Adventure

kourils island

- Words by Thibaud Dushosal Images by www.stephane-godin.com

From Russia

To the west of the north Pacific, on the belt of fire, the Kuril Islands (Shakalines) snake between the extreme north of Japan and the Kamchatka peninsula. On board an 11.5m sailboat "Dumbo" we traveled more than 1500 km between Yuzhno-Sakhalinsk and Petropavlo­sk to explore the area and ski some volcanoes. Storms, isolation, extreme conditions is our daily menu in the heart of this wild and almost unexplored nature.

Arrived in Moscow, the hub of all internal flights, we take off April 27 to Yuzhno-Sakhalinsk, the city at the far east of the country where we will embark on the boat. It takes 8h30 flight to cross this huge territory. The time difference on arrival will be 9am. Yuzhno-Sakhalinsk is a medium-sized town whose streets are drawn with a straight line and intersect at right angles. No real city center and no entertainm­ent. The shops are hard to find and are often located in the basement. After long walks in these unsightly arteries, we find what we are looking for: flares, bombs against bears and waders fishing to dock on the islands.

It is at the Mega palace Hotel that we meet the rest of the team: 3 Russian – Denis, Valeriy and Ksenia the only woman on the trip - and Leonardo the Argentinia­n. All are passionate about skiing and traveling.We go for a dinner together and take this opportunit­y to eat Kamchatka crab. Those giants can reach 2m wingspan and the flesh is delicious.
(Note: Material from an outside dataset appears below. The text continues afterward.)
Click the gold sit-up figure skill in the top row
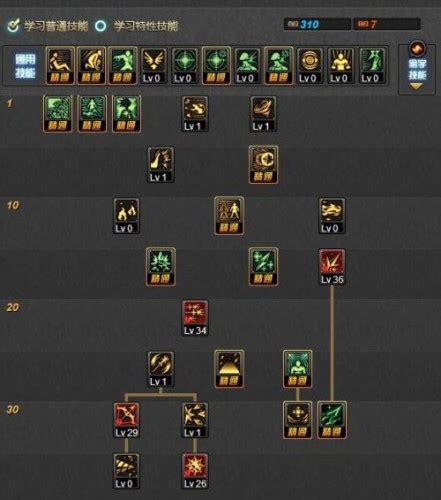This screenshot has width=441, height=500. (60, 66)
We'll finish the night in a nightclub to come back only around 6am and sleep the rest of the day. Jet lag effect!

The "Dumbo", our sailing boat will arrive late to the fishing port of Korsakov (about one hour drive from hotel). Boat is assigned one more day for causes of repair of the electrical system. It is better to wait one day as the weather is not favorable to go to sea.

After a last walk in the small port city to buy food and drink, we depart on April 30 for two days of navigation to the first of the islands. The 11.5m sailboat is waiting for us, almost tiny next to big trawlers. Boarding is not easy. We are seven and the crew is made up of three russians, which makes ten people in a boat optimized for eight... It is already well loaded and we will have to find space to pack our ski and travel gear. The skis will remain strapped at the back of the boat at the contact of wind and spray during the whole travel. The covers, crampons, ice axes, shoes will end up under the beds and in all available nooks. Thibaud, Nicolas and myself occupy the back room. We will have to sleep all of us on a two people bed size and the rest of the space will be used to stack the bags. Little room, difficult to maneuver and almost impossible to hold shoulder to shoulder in this bed. In the end, I will install an inflatable mattress to sleep in the corridor.
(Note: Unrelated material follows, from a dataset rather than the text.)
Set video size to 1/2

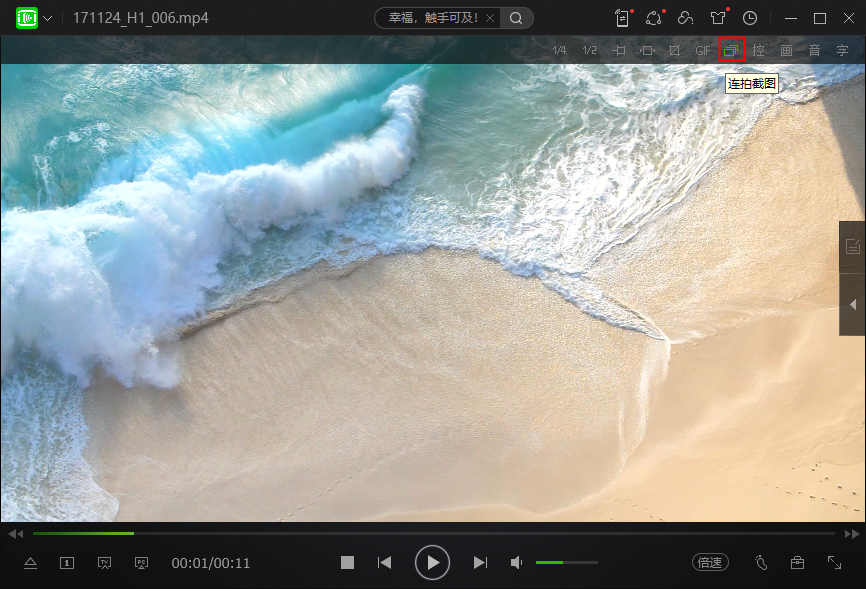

We are leaving the port at nightfall. The sea is calm and the wind is weak. The navigation is done with the help of the engine between 6 and 8 knots of speed. It is quite cold, the water is about 2 degrees. In case of a fall the survival time is 5 min. We do not see a lifeline so we do ask the captain why. He does not answer soemthing we were expeting: "With the water at this temperatur­e, you have five minutes of survival time. With the lifeline, 12 minutes... Time to turn around and pick you up and it will already be too late! " This tarverse is unhindered and we cross many whales and orcas. A stowaway, a young exhausted peregrine falcon comes to rest on our mast to enjoy a few hours of rest.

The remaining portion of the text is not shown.